O estreito, localizado entre Irã e Omã, concentra o escoamento de petróleo de países como Arábia Saudita, Emirados Árabes Unidos, Kuwait e Iraque.
Após um cessar-fogo temporário entre EUA e Irã, embarcações voltaram a circular pela região, mas novos ataques de Israel ao Líbano levaram o regime iraniano a bloquear novamente a passagem marítima.
O preço do petróleo fechou em R$ 95,20 na sexta (10) e está perto de voltar à casa dos US$ 100, patamar em que se encontrava até o último dia 7.
É um mercado do qual Fernando de Noronha é diretamente dependente. A energia elétrica da ilha é gerada a partir da queima de óleo diesel ao mesmo tempo em que o abastecimento de água depende, em grande parte, de usinas de dessalinização que utilizam energia para transformar água do mar em água potável.
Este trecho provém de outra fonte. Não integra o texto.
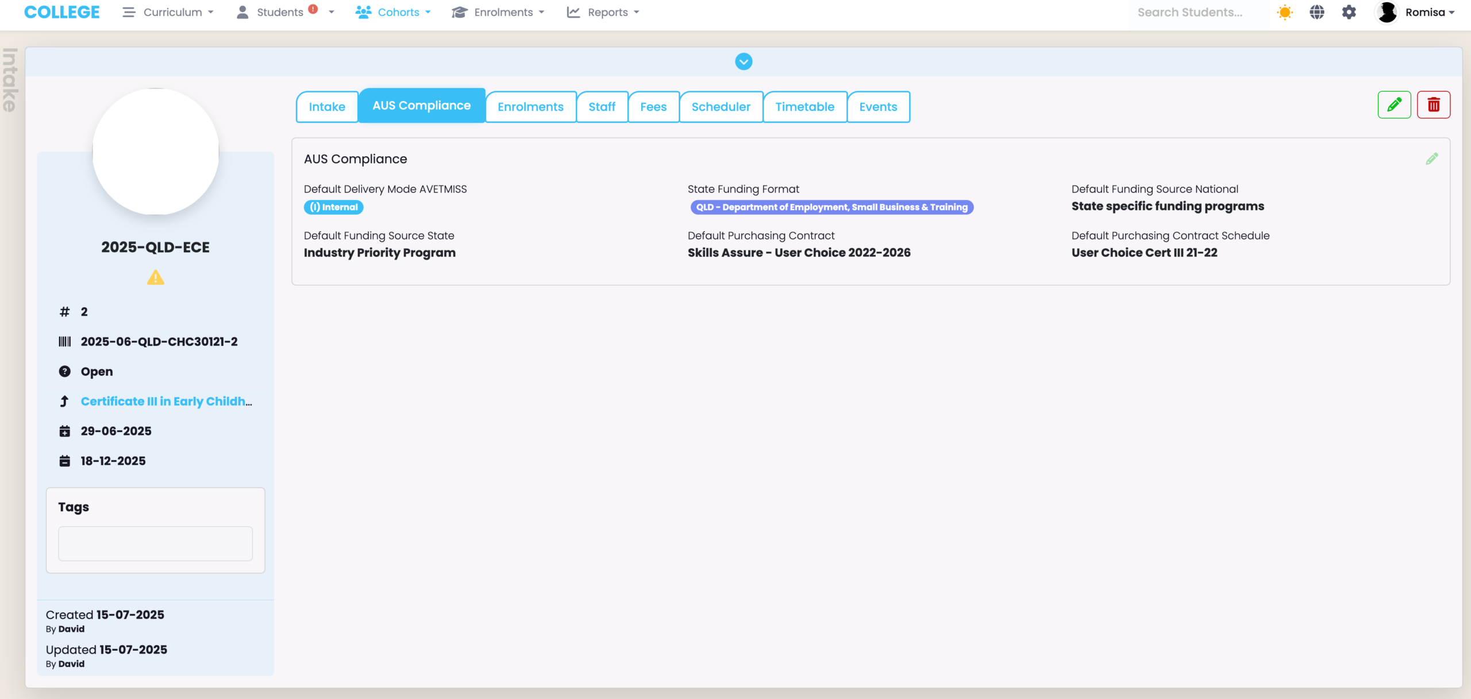This screenshot has width=1471, height=699.
Task: Switch to the Timetable tab
Action: pyautogui.click(x=804, y=107)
Procurados para comentar o tema, o ICMBio, a administração de Fernando de Noronha, a Neoenergia e a Compesa não responderam até a publicação deste texto.
Presidente da APN, Nino Alexandre Lehnemann afirma que a combinação entre isolamento geográfico e dependência logística coloca a ilha em situação de vulnerabilidade.
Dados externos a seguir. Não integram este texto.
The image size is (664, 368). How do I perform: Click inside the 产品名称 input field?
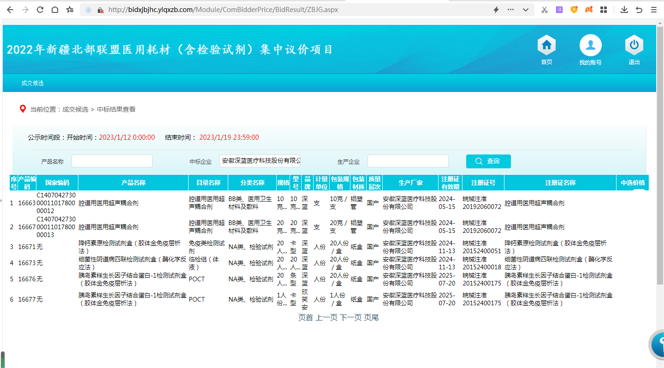112,160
Além da distância de mais de 500 quilômetros do continente, afirma, fatores como condições marítimas adversas podem dificultar ainda mais o abastecimento.
Lehnemann diz que a preocupação foi levada ao conselho do ICMBio como forma de antecipar riscos.
"Uma ruptura no fornecimento de diesel não impacta apenas veículos, mas interrompe a geração de energia e, consequentemente, o abastecimento de água", afirma.
Segundo ele, serviços hospitalares, transporte, turismo e a própria economia local também podem ser afetados caso a preocupação venha a se concretizar.
O presidente da APN diz ter questionado órgãos e empresas sobre a existência de planos de contingência para situações de crise, incluindo alternativas de geração de energia e protocolos de emergência.
A resposta, de acordo com ele, teria sido de que a Neoenergia tem um cronograma e pode suportar um prazo caso surja algum problema.
A ilha tem um único posto de combustíveis cujo armazenamento suporta até um mês de consumo.
"Por se tratar de uma ilha, trabalhamos sempre com o estoque máximo", disse à Folha o diretor do posto, Rafael Coelho. Ele não acredita na hipótese de um eventual desabastecimento.
Atualmente, o litro do diesel na ilha custa R$ 11,45 e o da gasolina, R$ 10,89. Antes do atual cenário internacional, os valores eram R$ 9,99 para o diesel e R$ 10,29 para a gasolina.